What you should do:
Retype exactly the span of lines below from the one with "Where should I" through the one with "Task: Click the Ixelles Elsene header logo". Do not include pictures.
++++++++++++++++++++
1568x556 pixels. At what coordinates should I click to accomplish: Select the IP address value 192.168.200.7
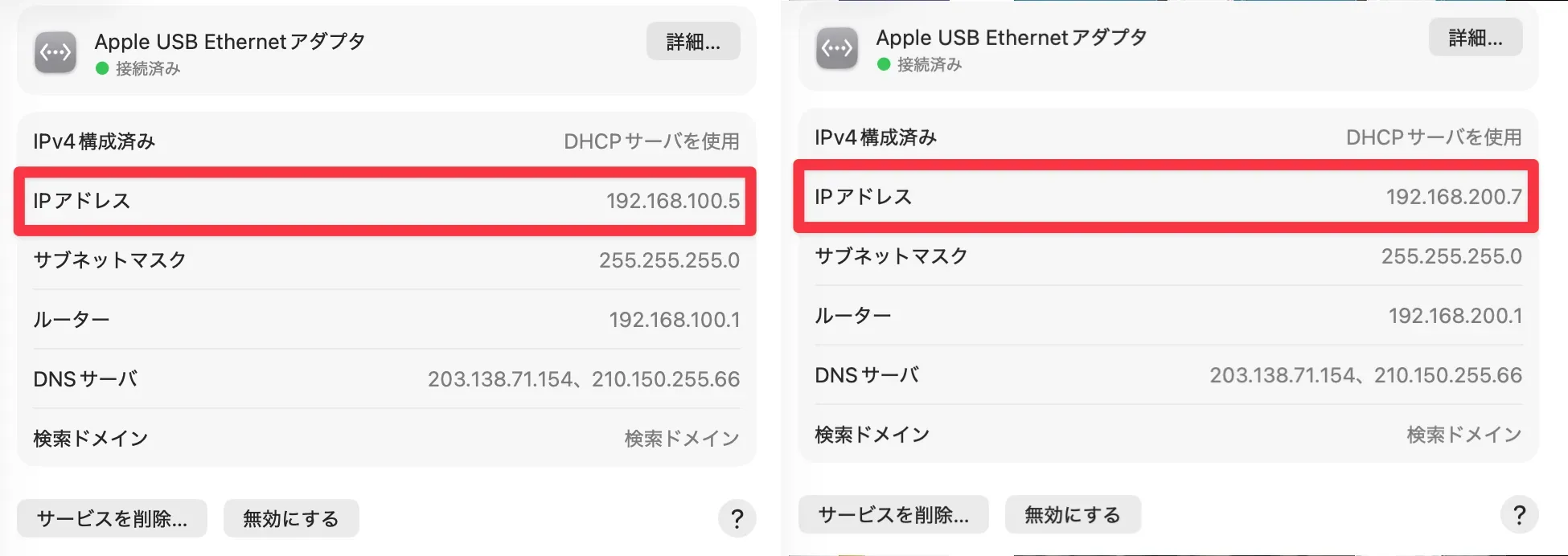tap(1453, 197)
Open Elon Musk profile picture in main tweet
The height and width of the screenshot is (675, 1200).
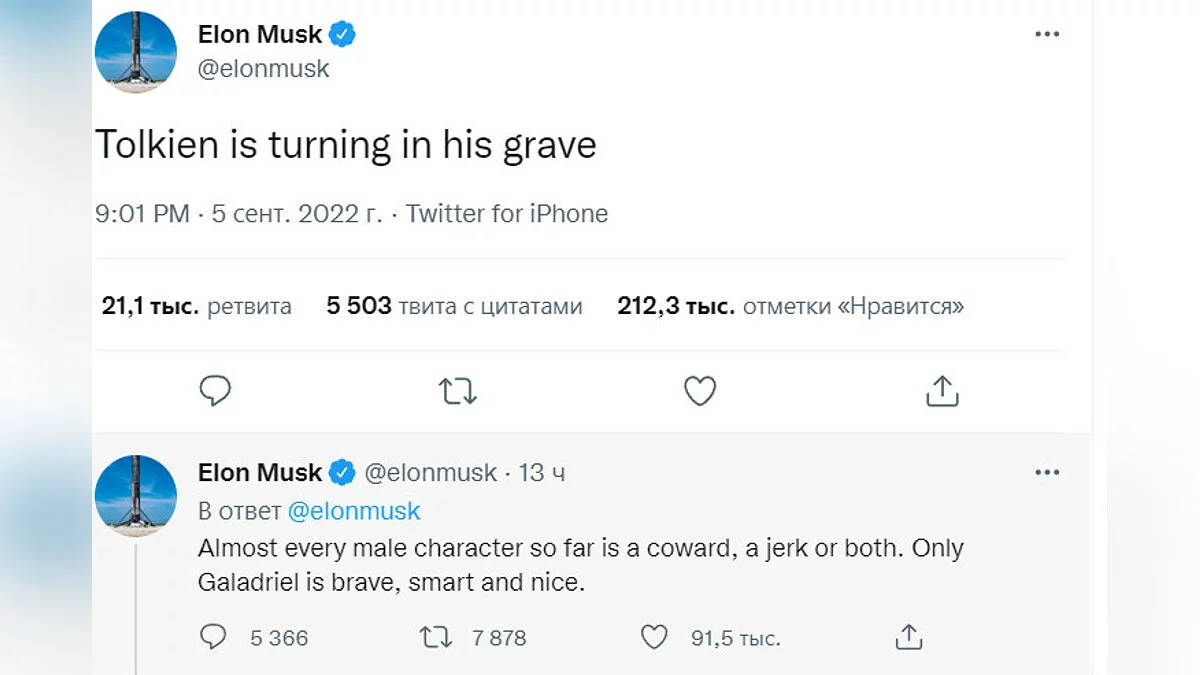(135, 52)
++++++++++++++++++++
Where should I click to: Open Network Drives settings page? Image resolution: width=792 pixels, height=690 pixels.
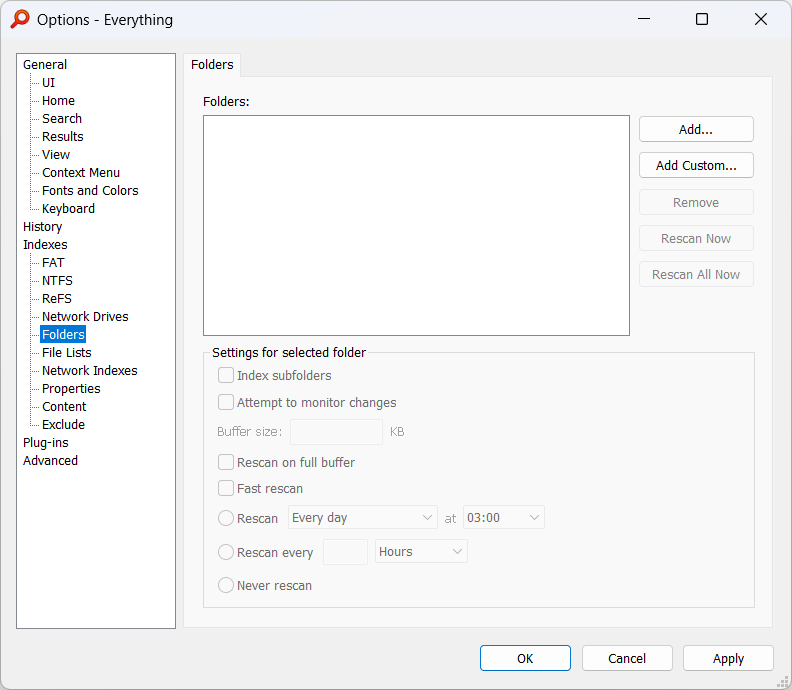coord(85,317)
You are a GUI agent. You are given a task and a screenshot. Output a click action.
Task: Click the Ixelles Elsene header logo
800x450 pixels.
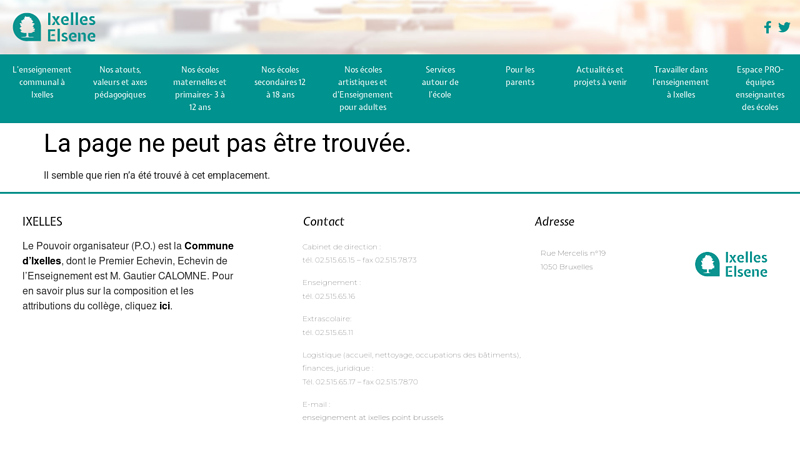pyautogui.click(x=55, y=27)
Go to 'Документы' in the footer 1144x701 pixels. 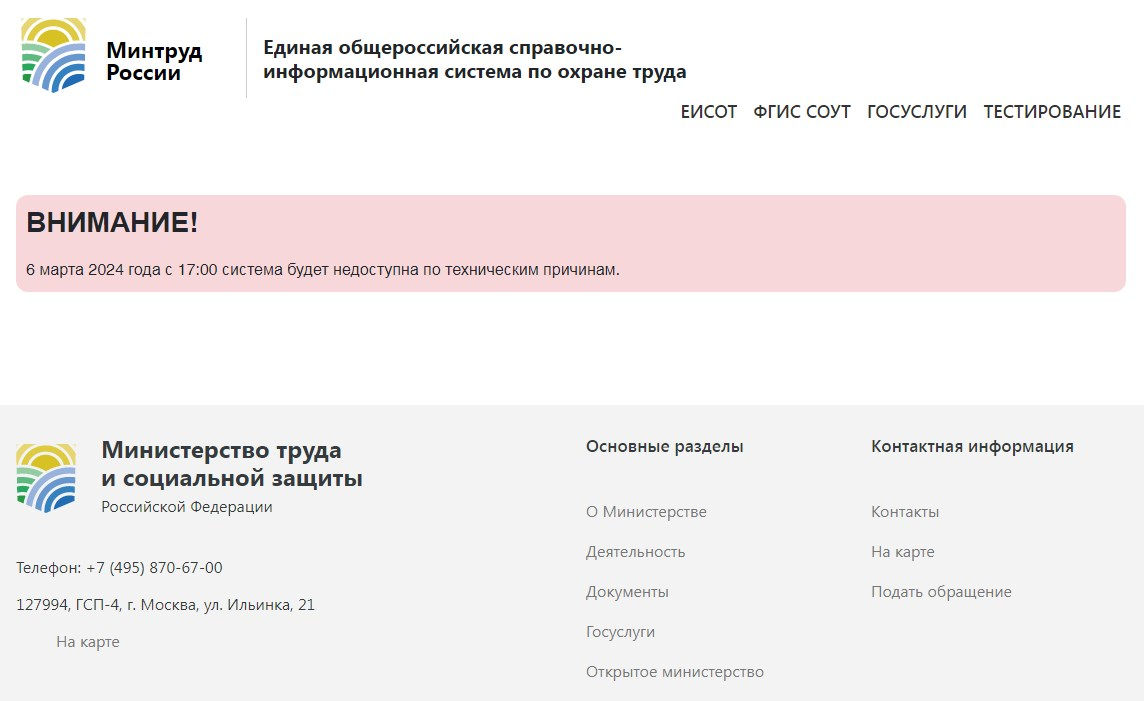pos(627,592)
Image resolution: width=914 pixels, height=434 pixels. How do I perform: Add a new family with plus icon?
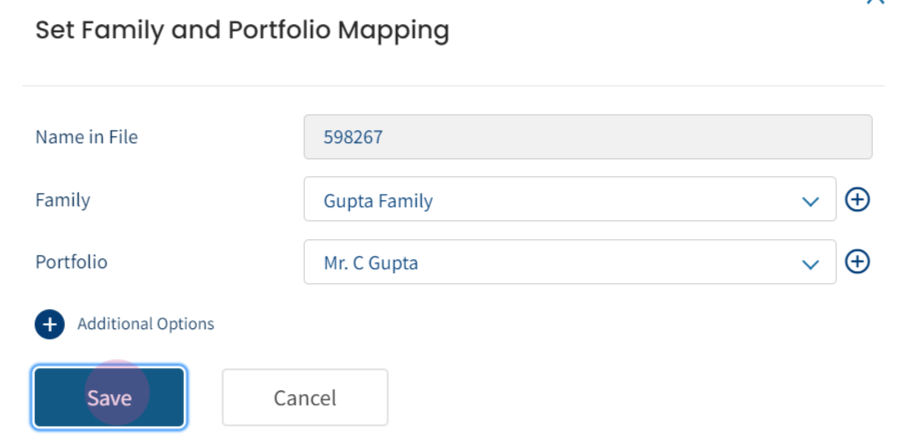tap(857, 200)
++++++++++++++++++++
Solution below:
Where should I click to: Open Network Drives settings page? Image resolution: width=792 pixels, height=690 pixels.
coord(85,317)
You are a GUI agent. You are given a task and a screenshot. Output a click action.
Task: Click the Ixelles Elsene header logo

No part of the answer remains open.